Reference the highlighted excerpt from ITTR’s post on Sept 29, AGM Transcript 2: Lily Wu’s Talk:
“And just to put a word or two about that, you all know and understand the value of POET and its technologies, from Chinese shareholders’ perspective, DenseLight has two sides of its business. Its larger and primary aspect of its business is actually sensing chips. Sensing chips go into a wide-range of industrial manufacturing applications. China, as you know, is often referred to in the press as the factory of the world. For us, in China, the manufacturing, the industrial, the equipment machining applications of DenseLight are ever so important, perhaps more so than for traditional Western countries for whom manufacturing has mostly migrated out of those countries.

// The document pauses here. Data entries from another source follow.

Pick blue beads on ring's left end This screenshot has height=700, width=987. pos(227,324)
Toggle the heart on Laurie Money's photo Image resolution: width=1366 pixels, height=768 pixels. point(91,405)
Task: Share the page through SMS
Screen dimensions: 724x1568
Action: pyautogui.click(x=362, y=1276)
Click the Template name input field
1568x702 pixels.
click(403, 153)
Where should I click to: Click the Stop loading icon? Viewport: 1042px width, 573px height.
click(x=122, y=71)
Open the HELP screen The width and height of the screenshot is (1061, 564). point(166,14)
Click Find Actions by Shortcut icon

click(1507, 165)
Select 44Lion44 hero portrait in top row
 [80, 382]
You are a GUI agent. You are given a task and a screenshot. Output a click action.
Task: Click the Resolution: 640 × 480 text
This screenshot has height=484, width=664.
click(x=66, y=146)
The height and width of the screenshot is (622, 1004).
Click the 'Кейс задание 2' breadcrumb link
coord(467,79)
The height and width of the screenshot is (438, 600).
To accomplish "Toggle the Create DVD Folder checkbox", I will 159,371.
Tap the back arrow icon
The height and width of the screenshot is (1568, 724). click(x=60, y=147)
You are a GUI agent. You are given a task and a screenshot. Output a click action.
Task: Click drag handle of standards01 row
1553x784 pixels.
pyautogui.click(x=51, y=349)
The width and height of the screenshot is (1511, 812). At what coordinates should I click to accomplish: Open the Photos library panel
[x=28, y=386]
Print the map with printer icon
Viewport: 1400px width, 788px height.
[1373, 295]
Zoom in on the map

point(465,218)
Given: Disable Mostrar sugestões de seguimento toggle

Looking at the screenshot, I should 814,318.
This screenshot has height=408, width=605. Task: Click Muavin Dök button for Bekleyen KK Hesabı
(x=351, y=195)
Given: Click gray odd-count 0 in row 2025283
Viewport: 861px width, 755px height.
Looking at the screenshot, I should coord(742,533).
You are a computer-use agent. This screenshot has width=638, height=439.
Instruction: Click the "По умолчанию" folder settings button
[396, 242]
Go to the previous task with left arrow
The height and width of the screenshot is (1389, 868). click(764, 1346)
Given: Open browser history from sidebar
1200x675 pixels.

So DenseLight has great interest to our investor base, perhaps even more so than it would, for example, to POET who’s more facing leading-edge datacom-type, or telecom-type, applications. Of course we also have that need, so we hope to develop both, but it’s the machining and traditional manufacturing which for us is so important and so valuable to complete our supply-chains, to complete our technology capabilities. So that’s the other side of the DenseLight story and why it’s so meaningful to the Chinese investors.”
Although I’m not particularly tech savvy, I’m wondering if applications of this patent could potentially be an important foundation piece for POET’s ongoing commercial relationship with Denselight Shanghai and their Sensor Chip business in China.